As many of those familiar with NetApp know, the era of clustered Data ONTAP (CDOT) is upon us. 7-Mode is going the way of the dodo, and we’re helping customers (both legacy and new) move to our scale-out storage solution.
There are a variety of ways people have been moving to cDOT:
(Also, stay tuned for more transition goodness coming very, very soon!)
What’s unstructured NAS data?
If you’re not familiar with the term, unstructured NAS data is, more or less, just NAS data. But it’s really messy NAS data.
It’s home directories, file shares, etc. It refers to a dataset that has been growing and growing over time and becoming harder and harder to manage at a granular level due to the directory structure, number of objects and the sheer amount of ACLs.
It’s a sore point for NAS migrations because it’s difficult to move due to the dependencies. If you’re coming from 7-Mode, you can certainly migrate using the 7MTT, which will copy all those folders and ACLs, but you potentially miss out on the opportunity to restructure that NAS data into a more manageable, logical format via copy-based transition (CBT).
When coming from a non-NetApp storage system, it gets trickier because copying the data is the *only* option at that point. Then the complexity of the unstructured NAS data is exacerbated by the fact that it will take a very, very long time to migrate in some cases.
What tools are available to migrate unstructured NAS data?
The arrows in your quiver (so to speak) for migrating NAS data are your typical utilities, such as the tried and true Robocopy for CIFS/SMB data.
There is also the old standby of NDMP, which just about every storage vendor supports. This can migrate all NAS data types, as it’s file-system agnostic.
However, each of the available methods to migrate are not without challenges. They are fairly slow. Some are single-threaded. All are network-dependent. And the challenges only get more apparent as the number of files grows. Remember, you’re not just copying files – you are copying information associated with those files. That adds to the overhead.
One of the favorite migration tools of NAS data is rsync. Some people swear it’s the best backup tool ever. However, it faces the same challenges mentioned – it’s slow, especially when dealing with large numbers of objects and wide/deep directory structures.
How has NetApp fixed that?
Thanks to some excellent work by one of NetApp’s architects, Peter Schay, we now have a utility that can help your migrations hit ludicrous speed – without needing rsync.
The tool? XCP.
Also be on the lookout for some more ONTAP goodness in ONTAP 9 that helps improve performance and capacity with NAS data.
What is XCP?
XCP is a free data migration tool offered by NetApp that promises to accelerate NFSv3 migration for large unstructured NAS datasets, gather statistics about your files, sync, verify… pretty much anything you ever wanted out of a NAS migration tool. Its wheelhouse is high file count environments that use NFSv3, which also happens to be one of the more challenging scenarios for data migration.
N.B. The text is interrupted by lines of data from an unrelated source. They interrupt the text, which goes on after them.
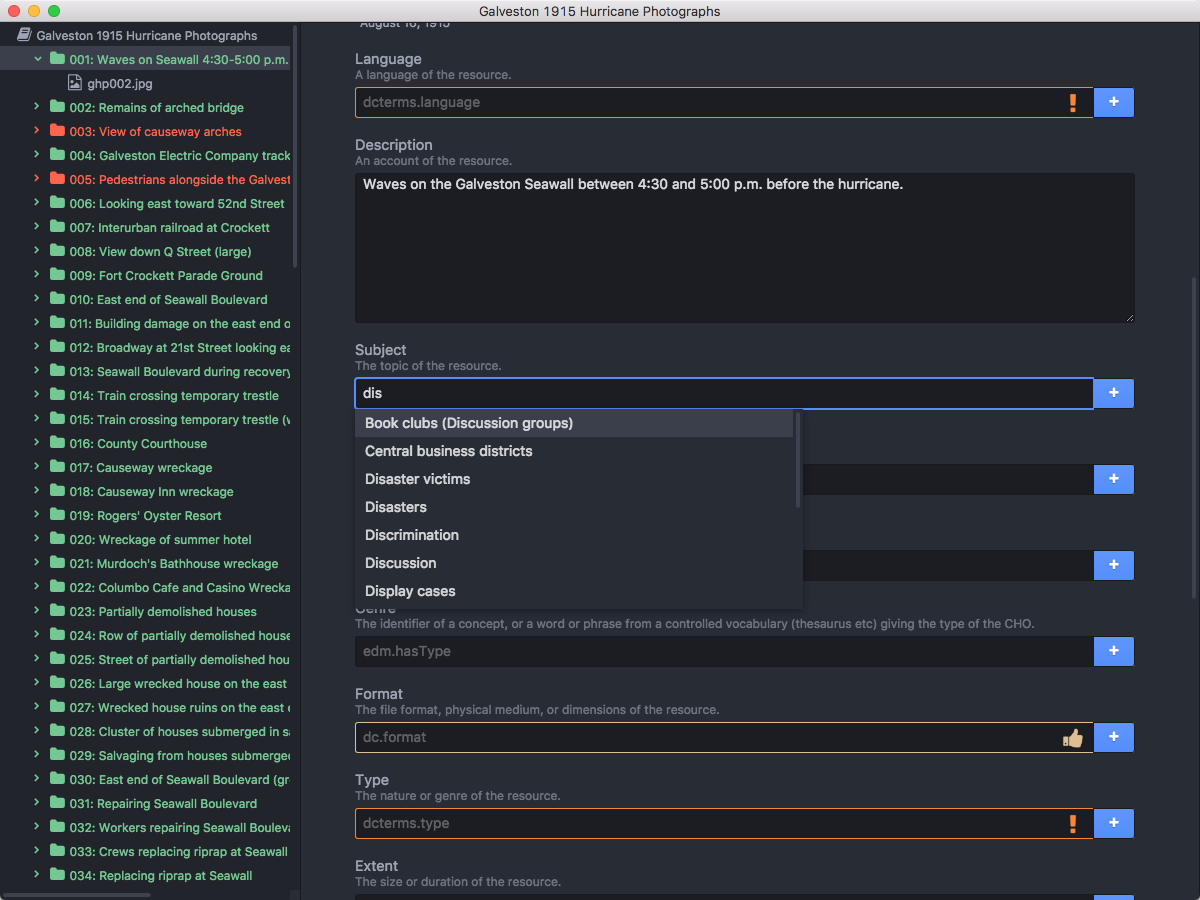Click the warning icon in Type field

[x=1073, y=824]
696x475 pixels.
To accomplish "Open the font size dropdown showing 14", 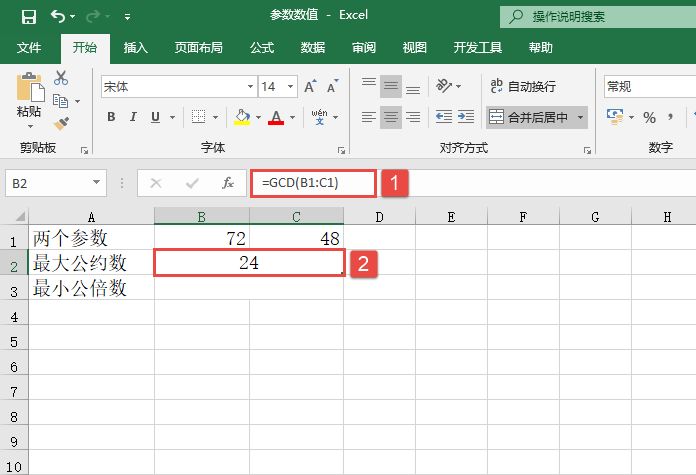I will coord(275,87).
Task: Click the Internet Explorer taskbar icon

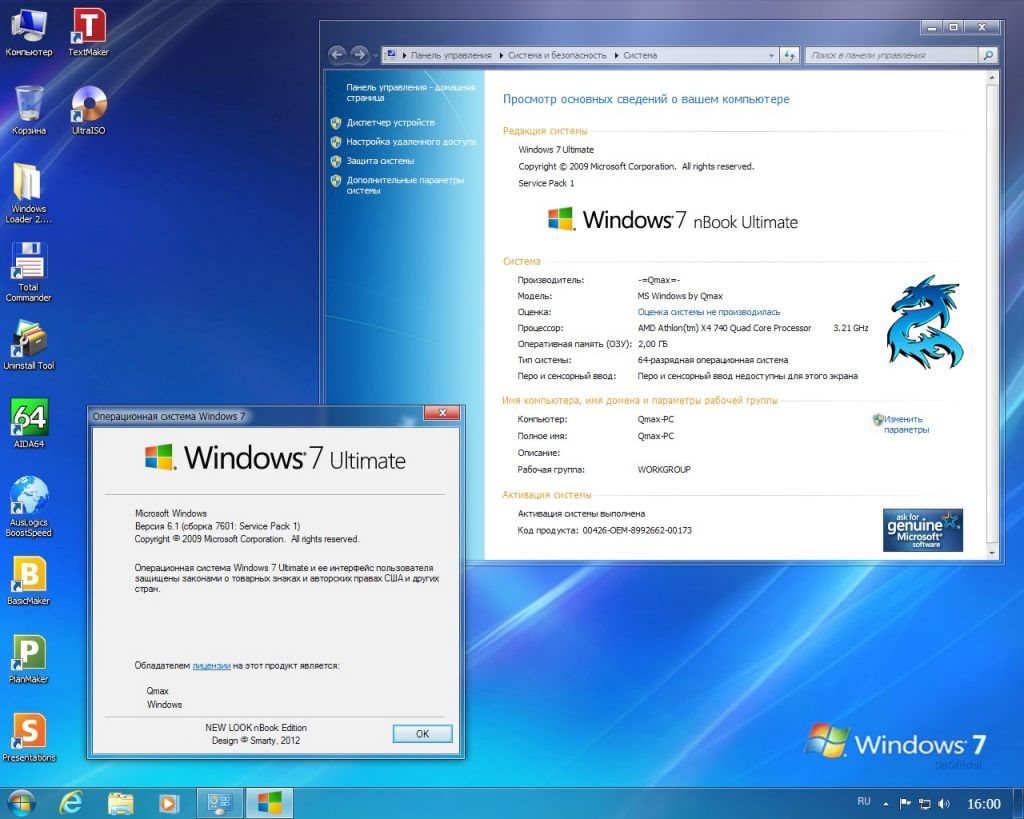Action: (71, 802)
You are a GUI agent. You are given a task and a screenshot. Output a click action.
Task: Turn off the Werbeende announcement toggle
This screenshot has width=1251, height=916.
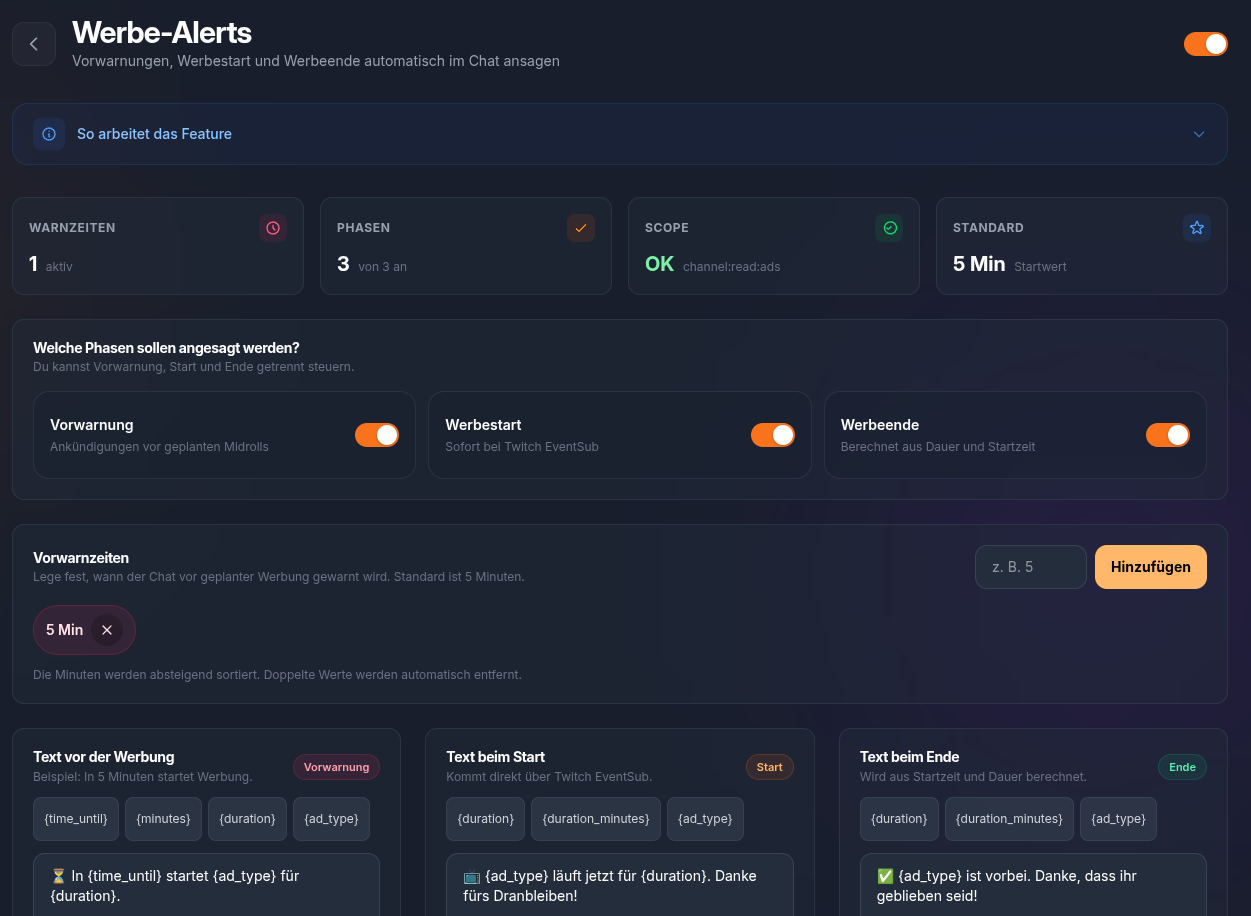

Now, I can’t tell you something is really, really fast without giving you some empirical data. I won’t name names, because that’s not what I do, but our test runs showed an unspecified NAS vendor’s migration of 165 million files took 20 times longer than XCP. We took an 8-10 day file copy down to twelve hours in our testing.
In another use case, a customer moved 4 BILLION inodes and a petabyte of data from a non-NetApp system to a cDOT system and it was 30x faster than rsync.
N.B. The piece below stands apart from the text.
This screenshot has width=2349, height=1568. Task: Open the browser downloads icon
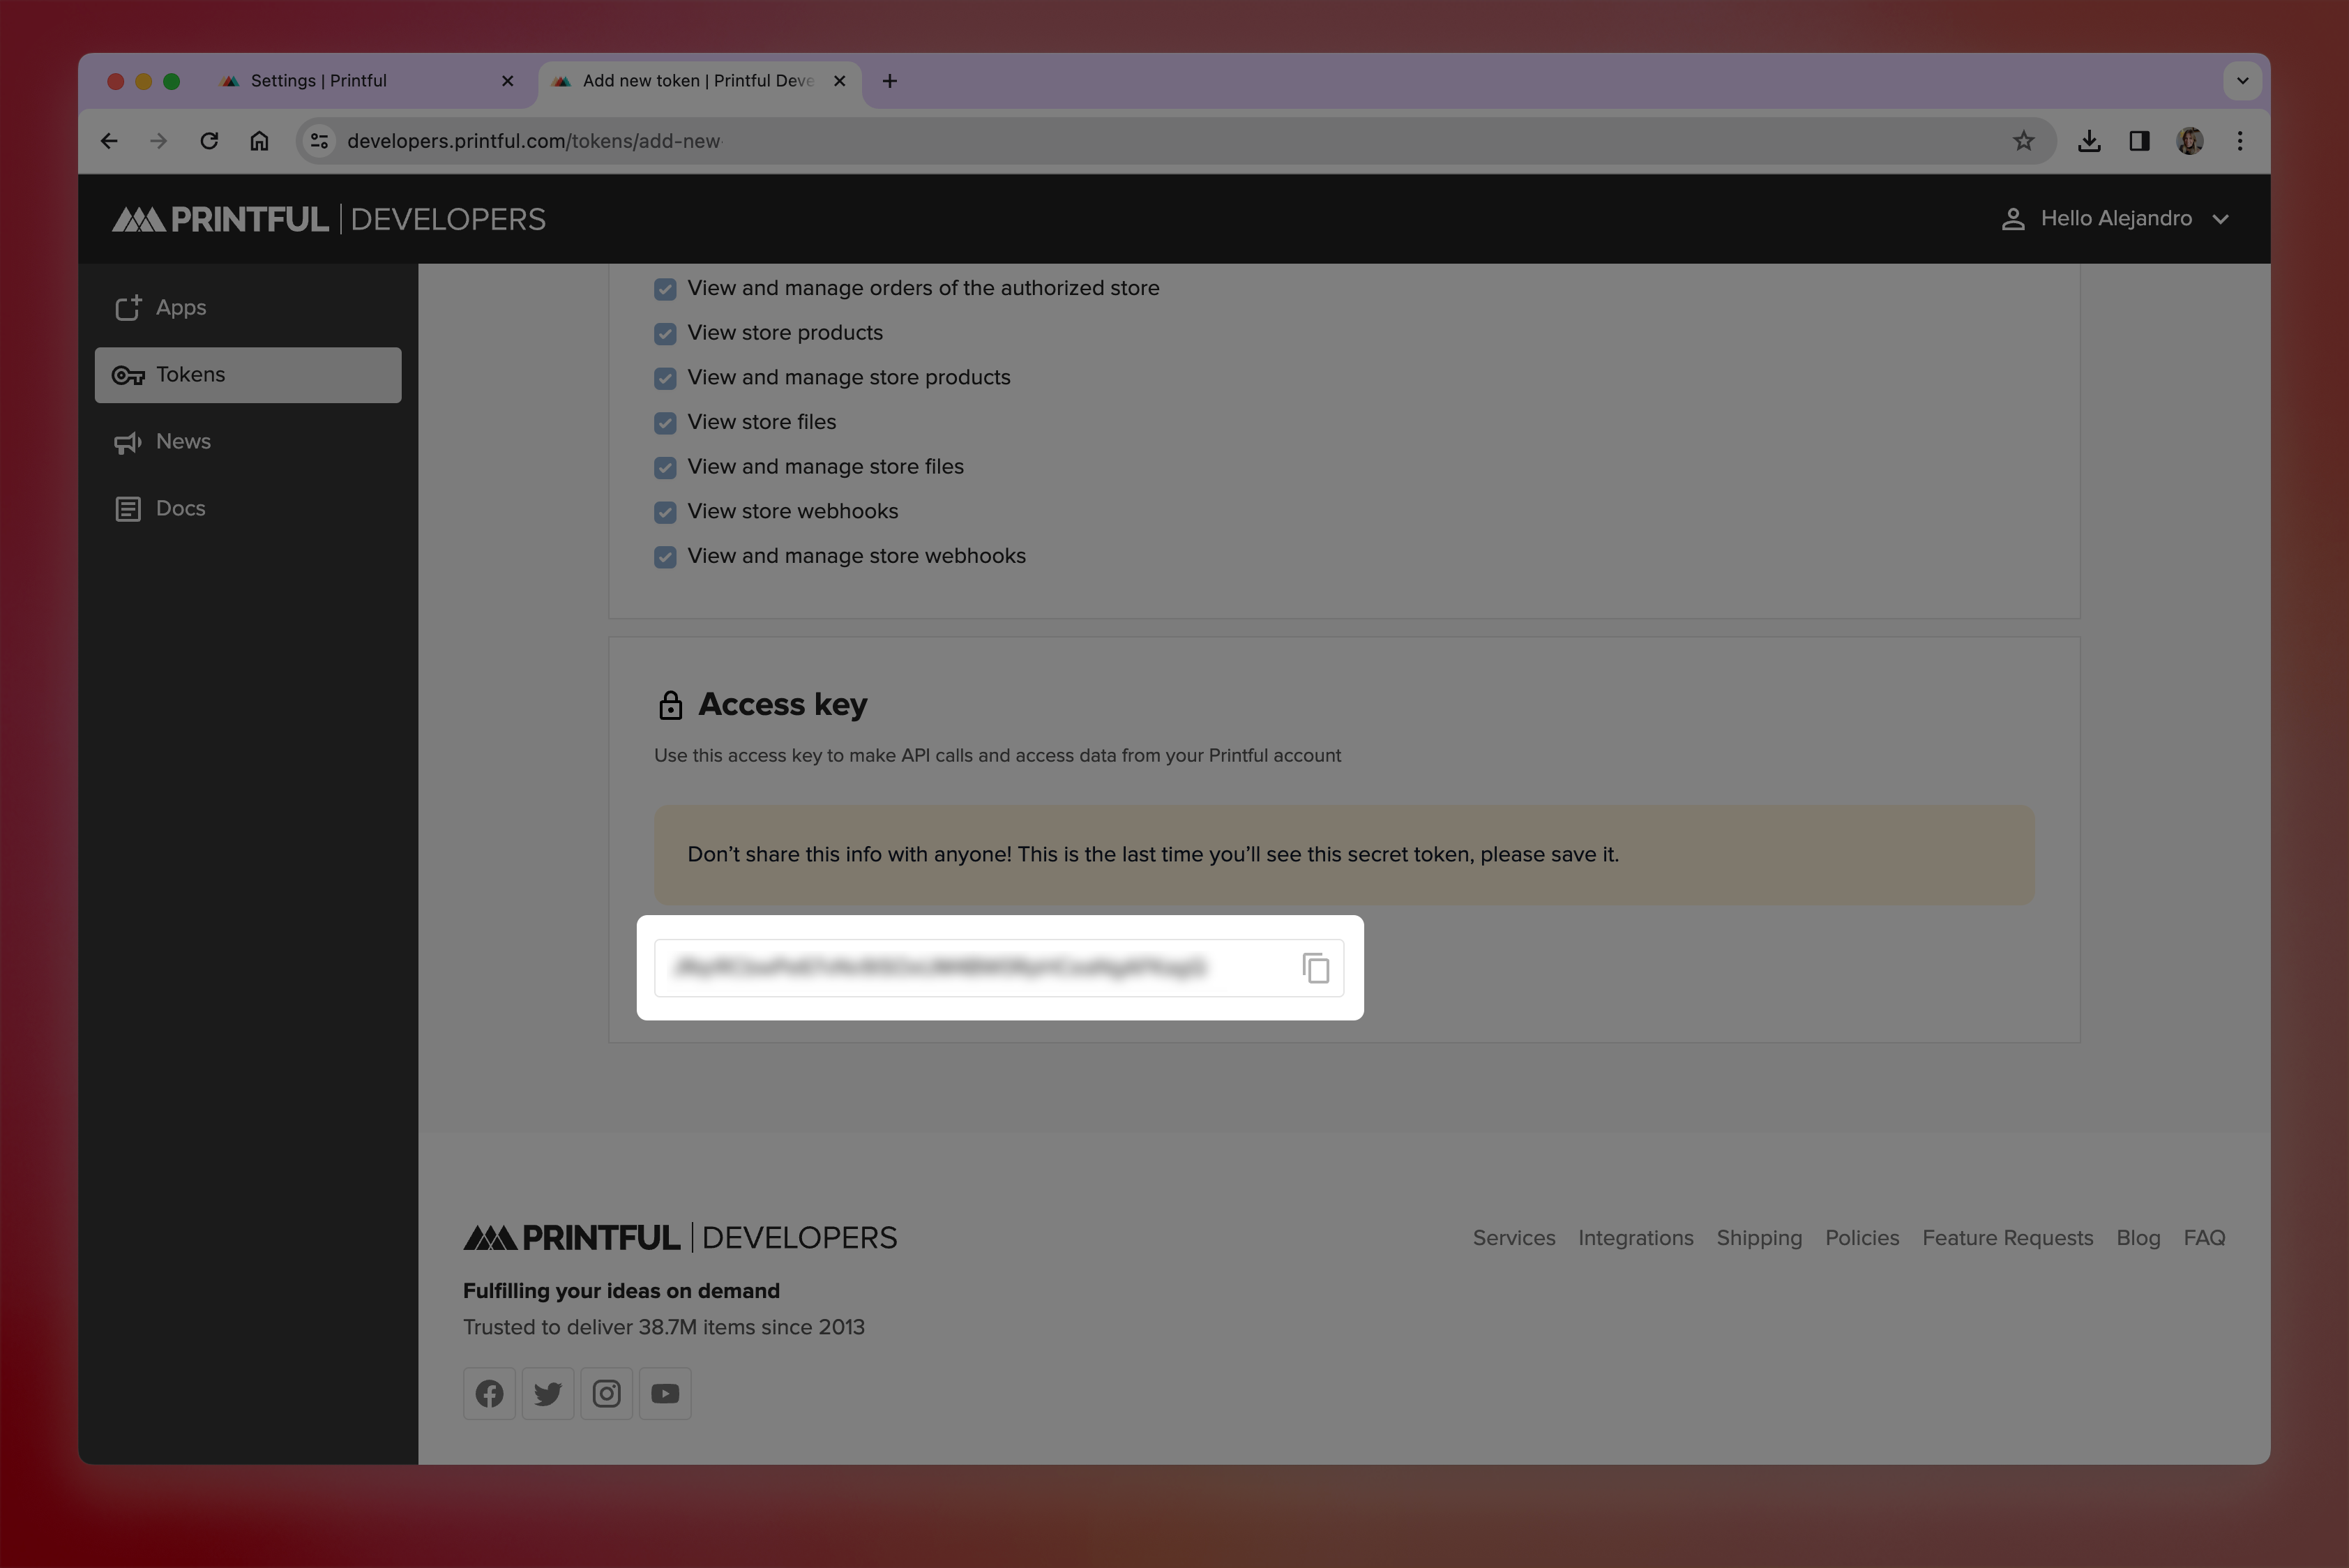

However, if you’re migrating a few large files, you won’t see a huge gain in speed. Rsync would be similarly effective.
And data migration isn’t the only use case – XCP can also help with file listing.
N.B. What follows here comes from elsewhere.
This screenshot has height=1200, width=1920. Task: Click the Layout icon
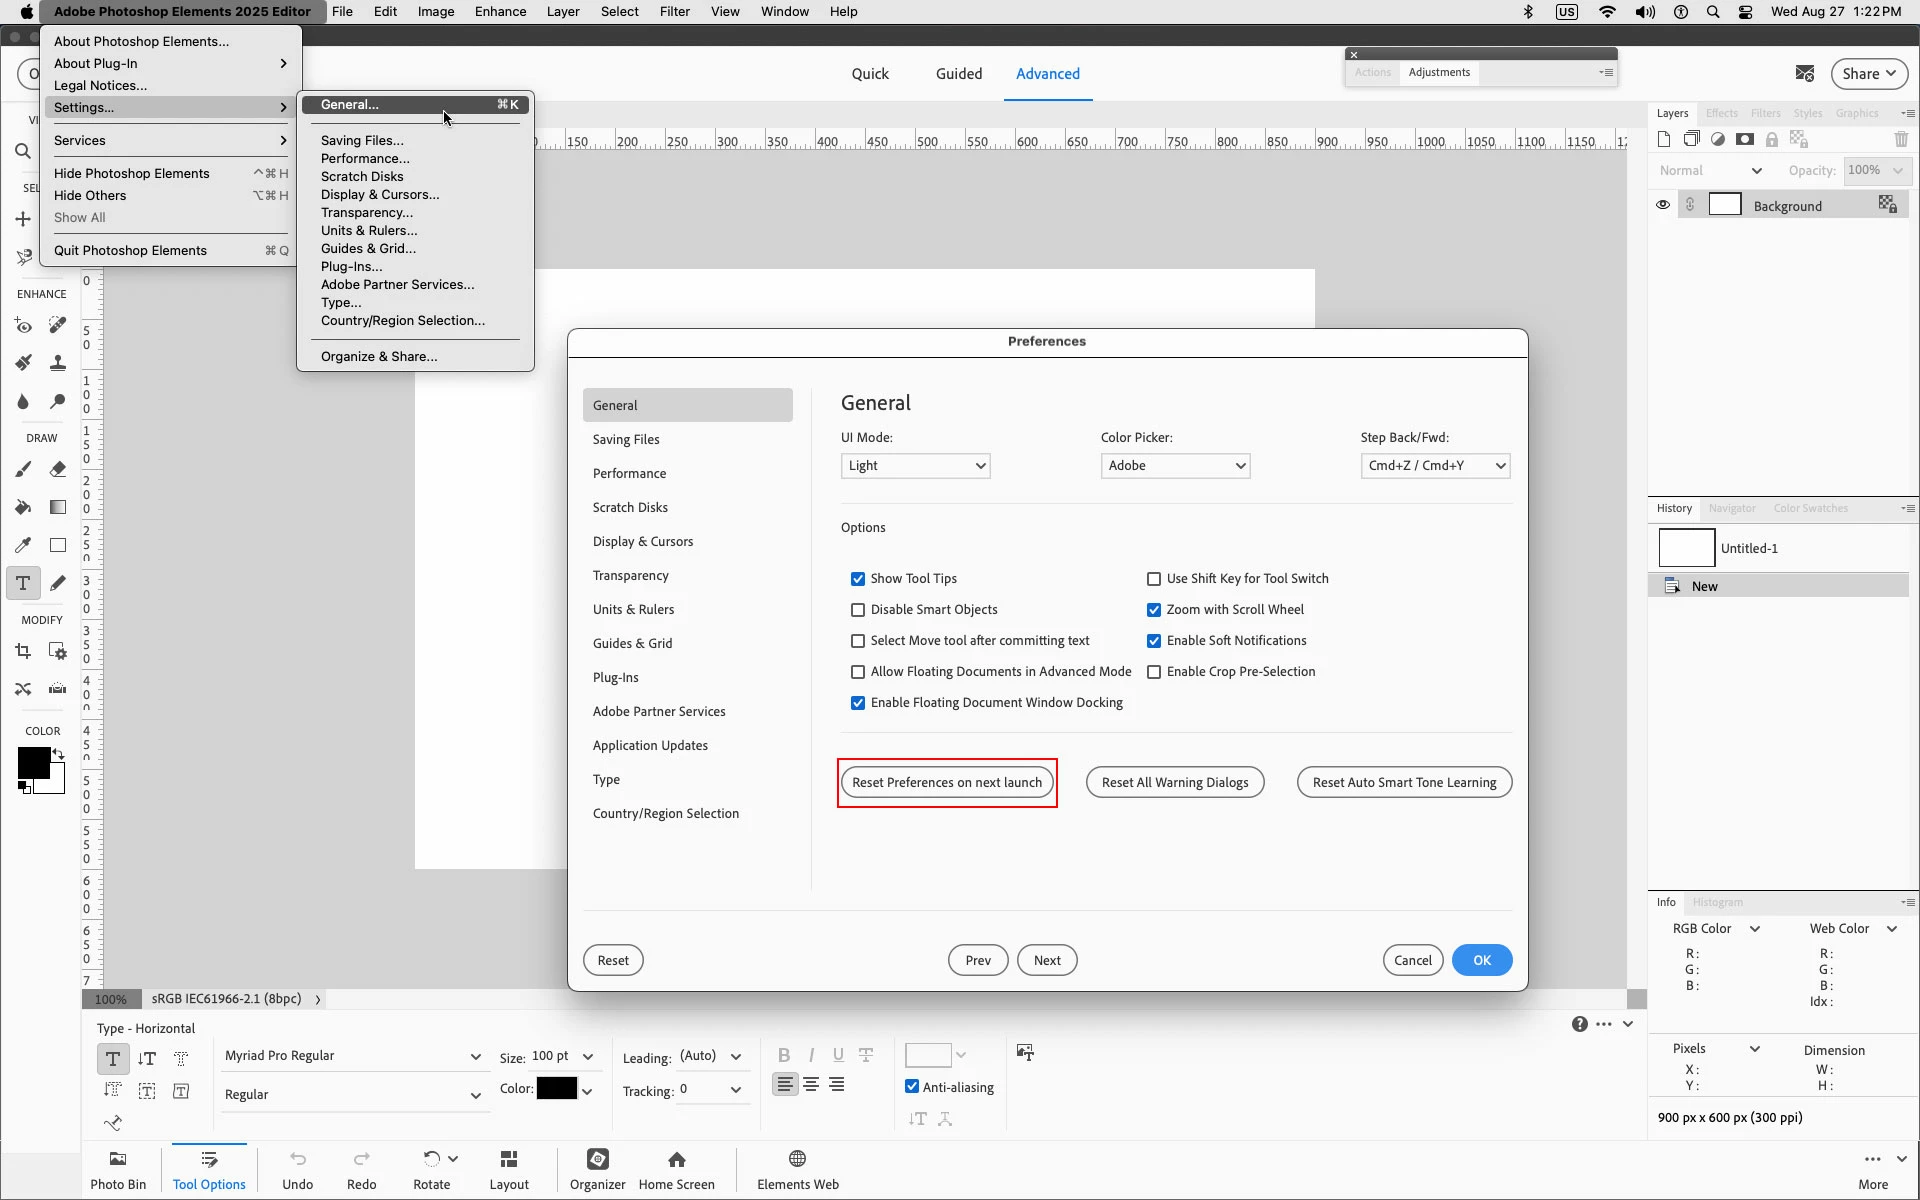(x=508, y=1168)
Recall what I mentioned before…
Remember, you’re not just copying files – you are copying information associated with those files.
That “information” I mentioned? It’s called metadata. And it has long been the bane of existence for NAS file systems. It’s all those messy bits of file systems – the directory tree locations, filehandles, file permissions, owners – all the things that make file based storage awesome because of the granularity and security also make it not so awesome because of the overhead. It’s a problem that is seen across vendors.
Case in point – that same not-to-be-named, non-NetApp storage vendor? It took 9 days to do a listing of the aforementioned 165 million files. NINE DAYS.
I’ve seen bathroom renovations take less time than that.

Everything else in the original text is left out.